Wednesday, August 29, 2012

No words, just music

Wearing a face shield, DJ Squarepusher performs at the Hard Summer Music Festival in Los Angeles
LOS ANGELES - The cavernous dance club in downtown L.A. is hopping, and the weekend is still a day away. The club is ordinarily a hotbed of thumping house music, but tonight, the headliner - Houston-born jazz pianist and bandleader Robert Glasper - is switching things up.
Behind a bank of keyboards, Glasper leads his quartet through a restless swirl of searching piano melody, causing the crowd to sway under the hazy colored lights. As the song gathers into focus, one musician begins repeating an unmistakable, 40-year-old refrain, his voice shaded by electronics: "A love supreme . . . A love supreme . . . "

This introduction of John Coltrane (or at least the sounds he inspired) into a modern dance club was a gratifying, chocolate-in-my-peanut-butter moment, but it isn't a singular event.

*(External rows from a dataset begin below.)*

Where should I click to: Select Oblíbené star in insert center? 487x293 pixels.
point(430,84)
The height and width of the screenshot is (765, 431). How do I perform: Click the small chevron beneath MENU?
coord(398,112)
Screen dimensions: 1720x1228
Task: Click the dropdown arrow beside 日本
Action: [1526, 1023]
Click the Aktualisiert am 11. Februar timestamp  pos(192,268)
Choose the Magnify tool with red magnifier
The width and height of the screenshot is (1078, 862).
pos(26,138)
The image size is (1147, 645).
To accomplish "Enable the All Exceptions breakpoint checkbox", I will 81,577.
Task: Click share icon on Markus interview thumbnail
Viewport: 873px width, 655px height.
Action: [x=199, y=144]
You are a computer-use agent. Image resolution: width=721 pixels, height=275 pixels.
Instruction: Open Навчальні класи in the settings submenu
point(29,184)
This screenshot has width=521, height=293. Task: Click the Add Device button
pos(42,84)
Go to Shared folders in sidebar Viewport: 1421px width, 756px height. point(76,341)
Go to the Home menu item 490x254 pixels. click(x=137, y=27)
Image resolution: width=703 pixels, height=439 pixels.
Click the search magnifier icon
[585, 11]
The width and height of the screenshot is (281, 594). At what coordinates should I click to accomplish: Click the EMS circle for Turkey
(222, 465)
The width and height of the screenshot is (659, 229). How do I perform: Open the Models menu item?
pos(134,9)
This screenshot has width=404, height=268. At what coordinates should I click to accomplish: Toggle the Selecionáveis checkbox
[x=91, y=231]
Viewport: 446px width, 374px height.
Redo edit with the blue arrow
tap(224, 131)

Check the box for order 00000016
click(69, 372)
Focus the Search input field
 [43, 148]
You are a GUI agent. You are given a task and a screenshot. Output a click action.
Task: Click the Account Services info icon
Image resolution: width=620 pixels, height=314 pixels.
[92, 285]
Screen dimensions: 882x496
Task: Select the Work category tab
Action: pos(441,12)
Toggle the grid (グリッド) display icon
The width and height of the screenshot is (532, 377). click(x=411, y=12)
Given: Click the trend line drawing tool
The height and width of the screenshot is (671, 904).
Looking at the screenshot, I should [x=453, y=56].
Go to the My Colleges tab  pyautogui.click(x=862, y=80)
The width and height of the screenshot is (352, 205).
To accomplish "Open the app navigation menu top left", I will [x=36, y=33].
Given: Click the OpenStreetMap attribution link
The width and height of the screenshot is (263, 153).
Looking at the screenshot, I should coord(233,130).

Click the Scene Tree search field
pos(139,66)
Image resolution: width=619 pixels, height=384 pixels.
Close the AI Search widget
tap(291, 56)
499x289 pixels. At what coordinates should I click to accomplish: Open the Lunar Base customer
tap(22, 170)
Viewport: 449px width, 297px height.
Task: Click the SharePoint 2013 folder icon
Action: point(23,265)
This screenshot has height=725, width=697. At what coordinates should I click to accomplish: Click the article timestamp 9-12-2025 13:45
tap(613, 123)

The night's opener, British electronic producer and DJ Quantic, made for an easy transition to Glasper, with a live band swerving through funk and soul-jazz.

As both artists expertly blended genres to reach new audiences, their sound pointed to that natural link between jazz and EDM, or electronic dance music.

With fans turning out by the thousands for sprawling dance festivals in celebration of the beat, it's become clear that lyrics are no longer necessary to pull in a younger crowd.

Simply put, instrumental music is becoming something less exotic. EDM, which is often lyricless or dependent on a vocal loop that serves more as an instrument than a worded sentiment, is now one of the top-grossing genres of the music world.

As fans of Miles Davis and Charlie Parker learned before them, listeners drawn to the sounds of DJs such as Tiesto and Deadmau5 know that lyrics sometimes get in the way of expressing feelings in music. And it bears repeating: Jazz began as dance music.

And with artists such as Quantic and Glasper folding strains of jazz into a mix that sounds natural on the dance floor, there's growing potential for EDM to serve as a gateway drug into jazz.